# Neurotic Siamese



## TallulahCat (Dec 31, 2015)

I am currently fostering a beautiful Siamese. He has come from a busy household with a toddler and baby, where he apparently just hid all the time. 

He arrived on Wednesday and promptly hid. He has broken into my cupboard where I keep clean sheets and towels. He finally ate a small amount last night. 

He has been peeing in his bed which I have been washing daily and mopping the floor underneath, as I want to preserve my floor. He is also peeing in the cupboard but I felt it would be disruptive to haul him out to wash the blanket, as he'll only pee on another one anyway. 

(He was only neutered this week so the smell is very strong, which is beginning to distress my own cat who is in end-stage kidney failure and I would like her to have peace.)

I am spraying feliway in the room, bed and cupboard. I've also put zylkene on his food, but as he only ate a small amount he won't be getting much.

I would appreciate any advice in helping him settle.

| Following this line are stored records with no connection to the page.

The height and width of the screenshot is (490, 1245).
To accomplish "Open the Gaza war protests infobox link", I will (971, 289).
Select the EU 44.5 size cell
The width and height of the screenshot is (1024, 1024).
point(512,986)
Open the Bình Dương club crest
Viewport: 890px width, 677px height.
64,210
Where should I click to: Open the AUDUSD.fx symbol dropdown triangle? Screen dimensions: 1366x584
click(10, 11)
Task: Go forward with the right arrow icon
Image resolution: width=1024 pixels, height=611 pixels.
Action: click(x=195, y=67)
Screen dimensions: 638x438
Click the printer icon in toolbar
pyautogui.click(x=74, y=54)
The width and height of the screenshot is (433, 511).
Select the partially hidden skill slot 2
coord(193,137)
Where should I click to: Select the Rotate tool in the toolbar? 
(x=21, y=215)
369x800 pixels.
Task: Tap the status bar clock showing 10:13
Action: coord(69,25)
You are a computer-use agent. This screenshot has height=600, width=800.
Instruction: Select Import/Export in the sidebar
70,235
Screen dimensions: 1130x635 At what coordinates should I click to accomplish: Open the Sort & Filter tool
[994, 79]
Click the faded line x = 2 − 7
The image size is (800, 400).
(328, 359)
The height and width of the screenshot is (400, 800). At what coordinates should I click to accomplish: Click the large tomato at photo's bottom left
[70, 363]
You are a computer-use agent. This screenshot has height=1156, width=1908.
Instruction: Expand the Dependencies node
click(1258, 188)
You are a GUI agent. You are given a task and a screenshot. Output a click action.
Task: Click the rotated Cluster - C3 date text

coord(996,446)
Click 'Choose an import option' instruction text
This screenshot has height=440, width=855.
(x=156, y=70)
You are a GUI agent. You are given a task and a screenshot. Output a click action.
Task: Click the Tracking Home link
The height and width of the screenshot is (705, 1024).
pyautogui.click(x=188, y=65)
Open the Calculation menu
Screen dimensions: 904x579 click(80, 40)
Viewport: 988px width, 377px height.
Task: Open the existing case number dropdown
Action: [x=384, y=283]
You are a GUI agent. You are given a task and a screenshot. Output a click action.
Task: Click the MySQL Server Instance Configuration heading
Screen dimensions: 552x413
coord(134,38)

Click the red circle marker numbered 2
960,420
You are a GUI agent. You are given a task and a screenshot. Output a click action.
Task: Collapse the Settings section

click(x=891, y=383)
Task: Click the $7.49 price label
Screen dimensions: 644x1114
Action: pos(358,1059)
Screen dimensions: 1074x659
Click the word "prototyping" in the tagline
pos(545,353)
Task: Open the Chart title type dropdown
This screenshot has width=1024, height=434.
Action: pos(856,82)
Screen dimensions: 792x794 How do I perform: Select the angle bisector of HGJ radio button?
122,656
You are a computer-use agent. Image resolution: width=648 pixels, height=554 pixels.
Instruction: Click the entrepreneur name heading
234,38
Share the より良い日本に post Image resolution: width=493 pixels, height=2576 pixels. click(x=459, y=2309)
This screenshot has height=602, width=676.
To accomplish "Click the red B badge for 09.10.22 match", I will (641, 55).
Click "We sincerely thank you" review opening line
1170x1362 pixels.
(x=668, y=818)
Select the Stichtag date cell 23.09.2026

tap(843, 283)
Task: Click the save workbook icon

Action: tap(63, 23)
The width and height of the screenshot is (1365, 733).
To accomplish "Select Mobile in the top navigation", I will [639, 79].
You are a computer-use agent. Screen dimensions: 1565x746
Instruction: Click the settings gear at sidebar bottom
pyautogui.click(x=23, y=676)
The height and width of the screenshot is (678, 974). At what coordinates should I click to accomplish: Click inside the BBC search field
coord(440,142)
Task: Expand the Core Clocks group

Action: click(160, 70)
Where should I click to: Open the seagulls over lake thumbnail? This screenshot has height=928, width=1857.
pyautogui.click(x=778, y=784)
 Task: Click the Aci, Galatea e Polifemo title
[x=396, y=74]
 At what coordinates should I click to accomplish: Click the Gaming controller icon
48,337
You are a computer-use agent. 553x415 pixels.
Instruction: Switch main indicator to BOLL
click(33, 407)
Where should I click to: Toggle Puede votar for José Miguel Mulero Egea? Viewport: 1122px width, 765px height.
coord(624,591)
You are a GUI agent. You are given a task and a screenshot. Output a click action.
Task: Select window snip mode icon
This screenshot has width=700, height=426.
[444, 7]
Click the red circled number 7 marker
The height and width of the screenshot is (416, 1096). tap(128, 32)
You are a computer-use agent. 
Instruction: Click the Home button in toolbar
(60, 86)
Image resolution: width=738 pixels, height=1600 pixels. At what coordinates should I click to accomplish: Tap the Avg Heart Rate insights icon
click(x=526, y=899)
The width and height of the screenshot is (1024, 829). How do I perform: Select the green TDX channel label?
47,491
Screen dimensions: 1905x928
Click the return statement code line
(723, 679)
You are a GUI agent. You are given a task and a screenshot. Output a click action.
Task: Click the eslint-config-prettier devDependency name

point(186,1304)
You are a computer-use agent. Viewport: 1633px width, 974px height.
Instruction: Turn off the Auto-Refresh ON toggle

I have mostly just been leaving him in peace. I did try reading to him, I just sat in the opposite corner of the room and read my book out loud. He just glared at me, quivering, I stopped because it seemed to be making things worse. He is beautiful and so gentle, it is sad to see him so sad and quiet.


----------



## QOTN (Jan 3, 2014)

The poor boy sounds traumatised. He is probably peeing to give himself confidence in his strange surroundings. If he is hiding all the time, could you pen him and cover it all with a blanket apart from the front so he can feel secure but still see out? He might feel safer then. It would be better if he did not continue to pee inappropriately in case it becomes a habit. If that happens he might not stop when he is feeling happier. Has his breeder been informed that he has lost his home?


----------



## catcoonz (Aug 4, 2012)

I would pen him as well until he becomes more settled. Also use puppy pads instead of blankets as they are easy to just throw away.


----------



## TallulahCat (Dec 31, 2015)

His breeder has not been informed, no. We have little history on him unfortunately.

I will pen him, I didn't think of that, thanks. I think he would feel much safer. Would it not be better to cover it on all sides? (With gaps for air obviously.)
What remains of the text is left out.